Il tuo compito: Puoi duplicare tali e quali le righe, partendo dalla prima e fermandoti dopo quella che contiene "click(x=16, y=325)", inclusa? Lascia fuori dalla risposta le immagini.

Elementi del dataset:
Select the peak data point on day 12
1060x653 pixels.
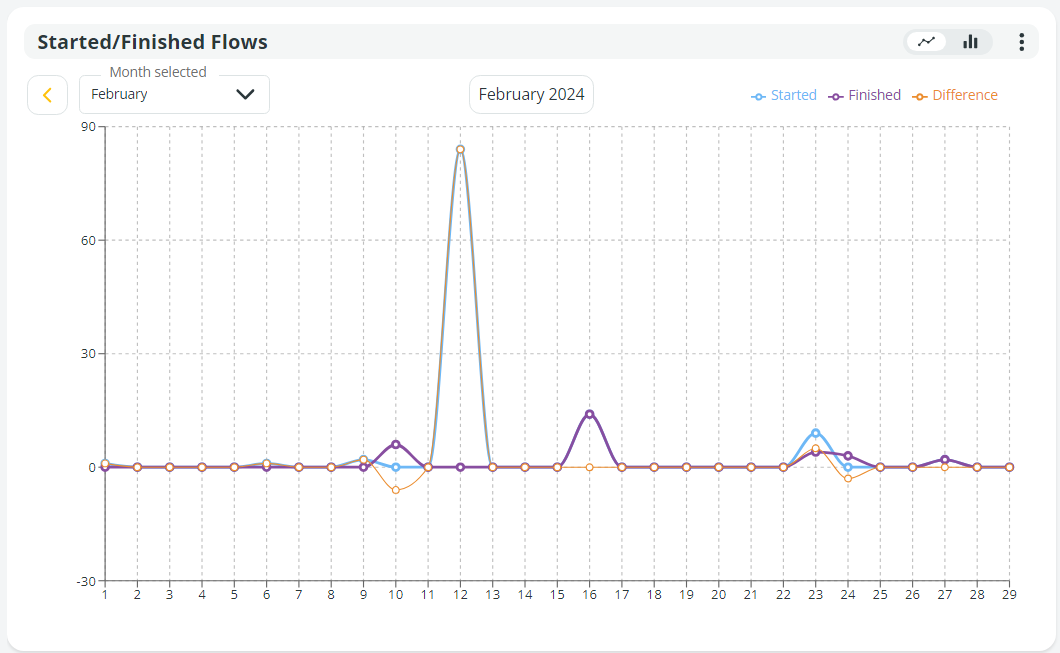(x=460, y=149)
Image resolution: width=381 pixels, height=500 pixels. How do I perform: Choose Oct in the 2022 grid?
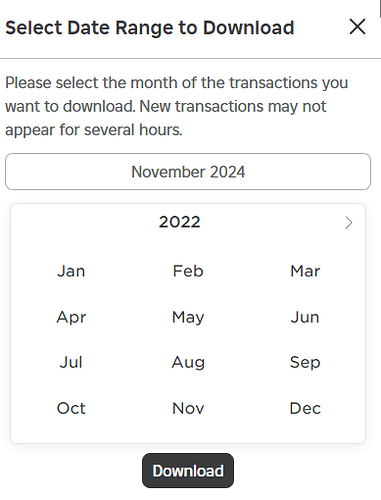[71, 408]
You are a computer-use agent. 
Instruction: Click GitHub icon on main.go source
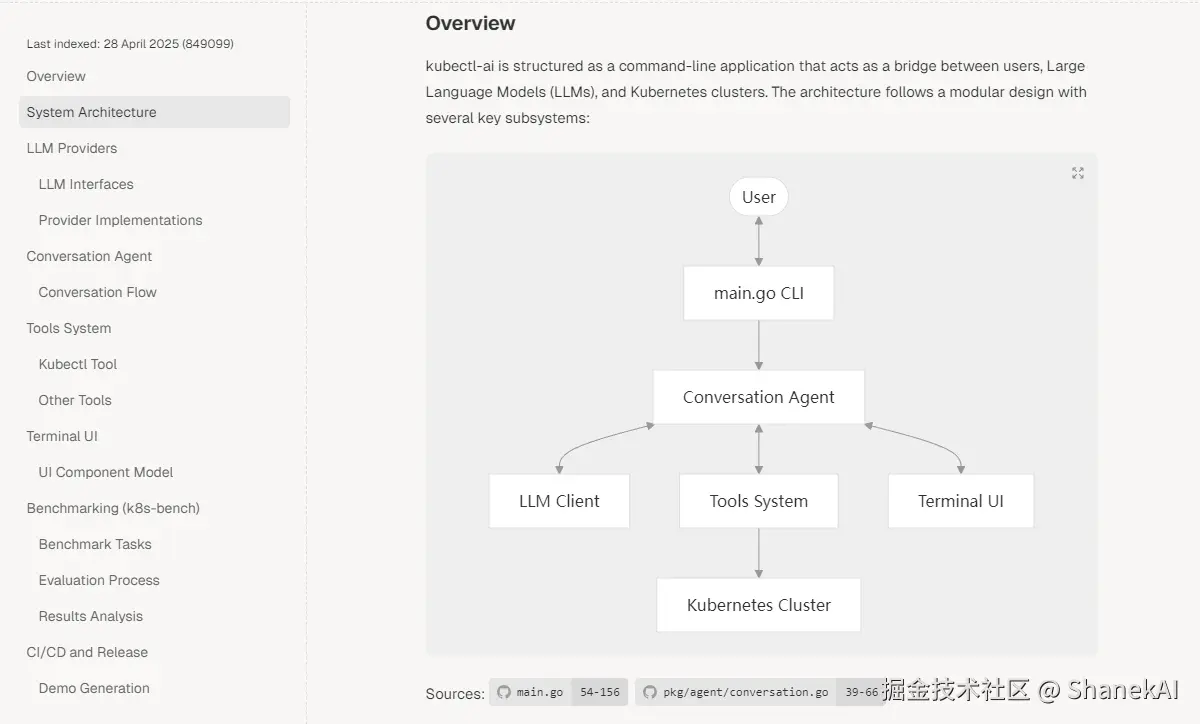tap(503, 692)
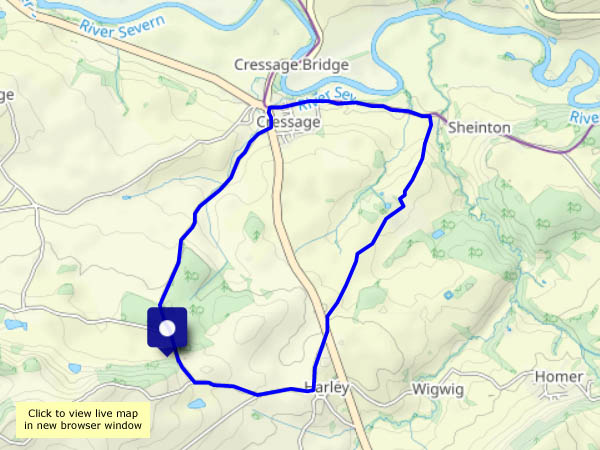Click the small blue lake near left edge

click(x=16, y=325)
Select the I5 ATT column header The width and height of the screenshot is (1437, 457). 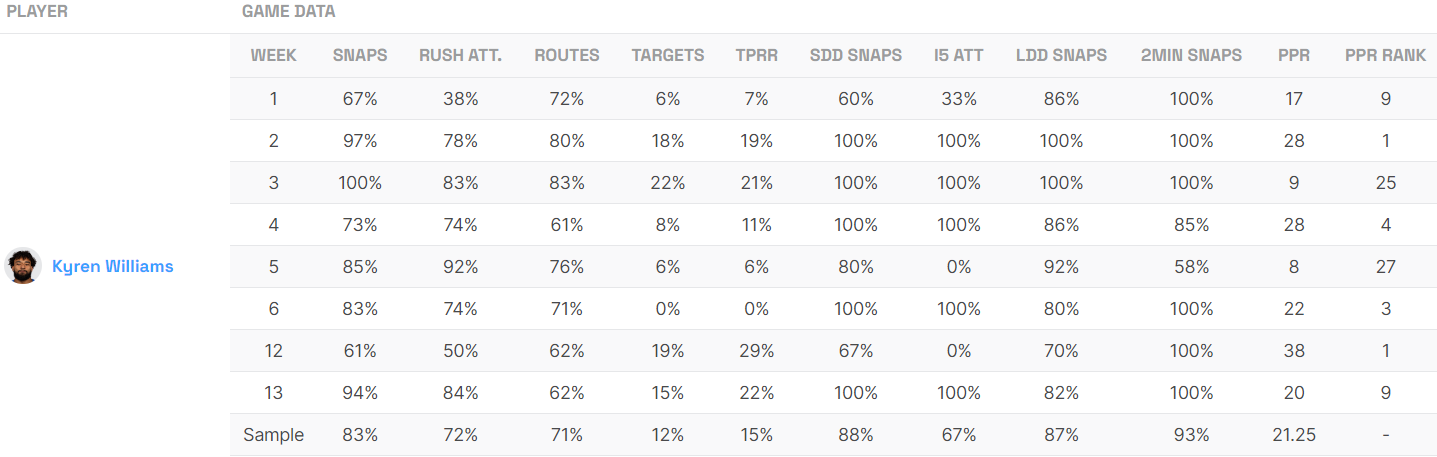pos(959,56)
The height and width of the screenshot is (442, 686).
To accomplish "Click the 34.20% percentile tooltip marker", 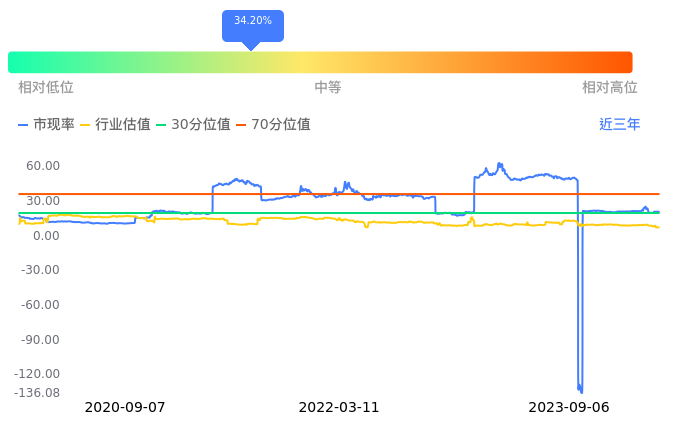I will click(x=252, y=22).
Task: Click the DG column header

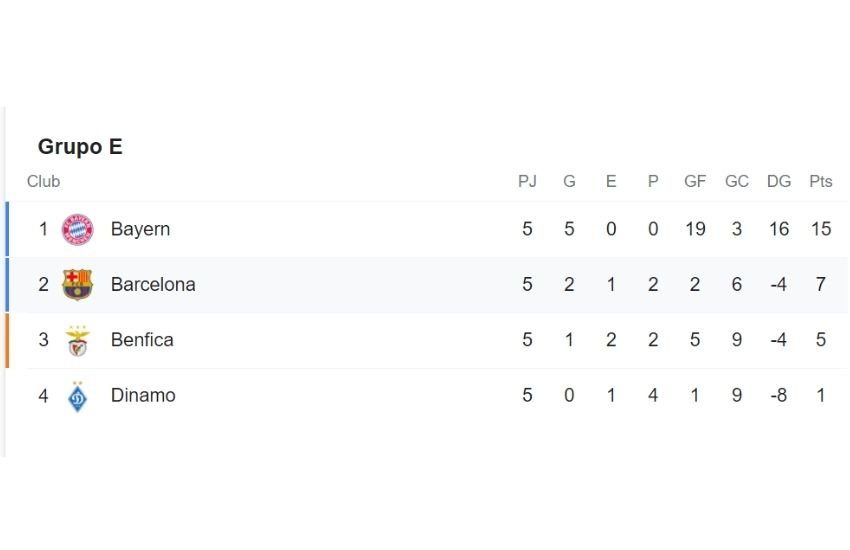Action: (779, 181)
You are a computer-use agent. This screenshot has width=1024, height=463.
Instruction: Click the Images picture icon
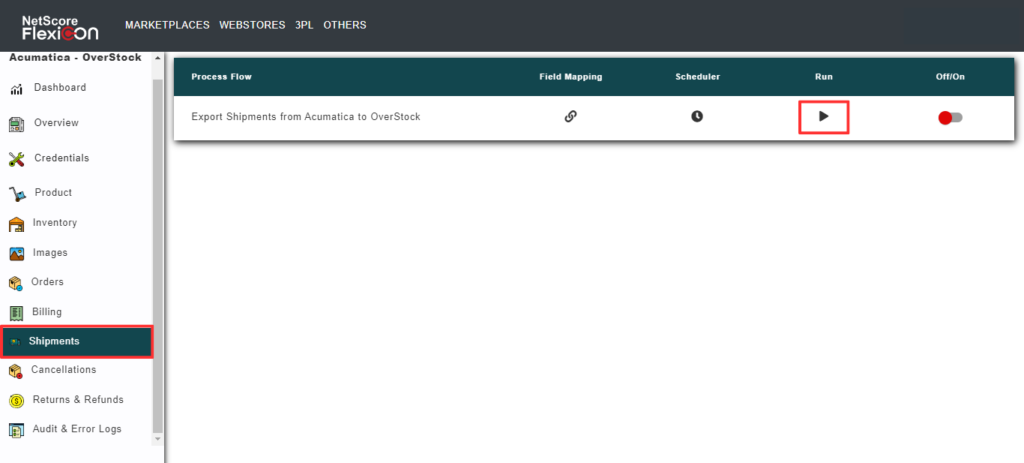pos(17,254)
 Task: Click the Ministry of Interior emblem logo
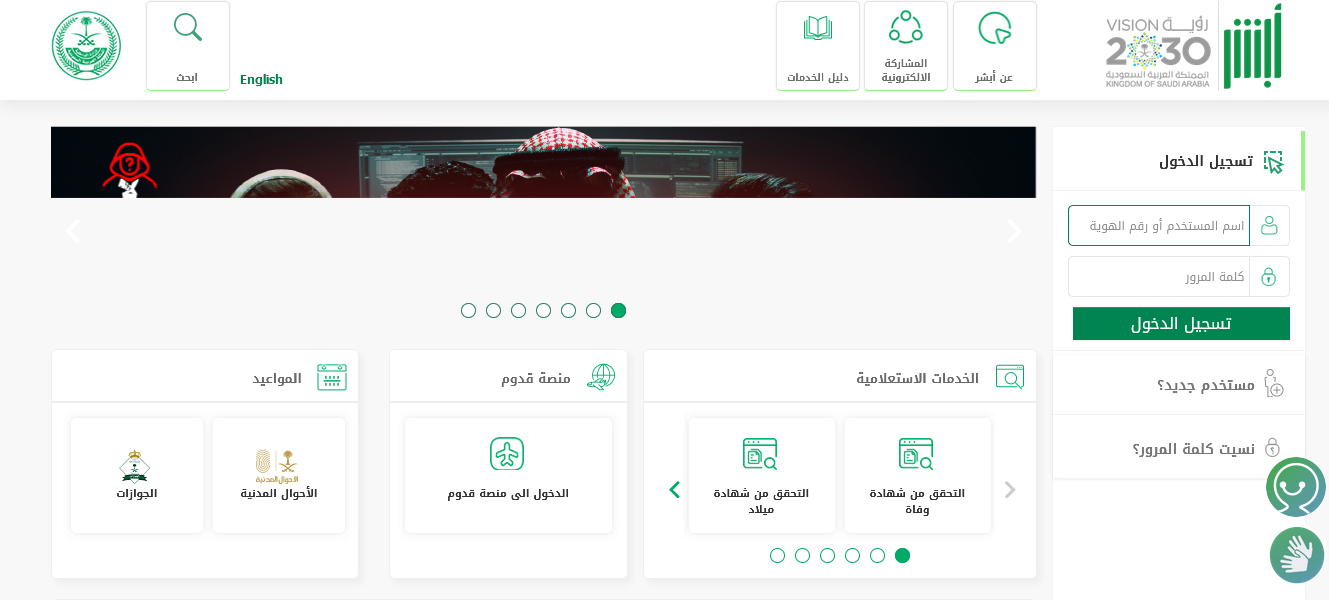point(86,46)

Soluzione esercizio:
Select the peak data point on day 12
1060x653 pixels.
(x=460, y=149)
Image resolution: width=381 pixels, height=500 pixels. How do I perform: Choose Oct in the 2022 grid?
[71, 408]
You are a computer-use agent. 
Instruction: Click GitHub icon on main.go source
tap(503, 692)
Click the small blue lake near left edge

click(x=16, y=325)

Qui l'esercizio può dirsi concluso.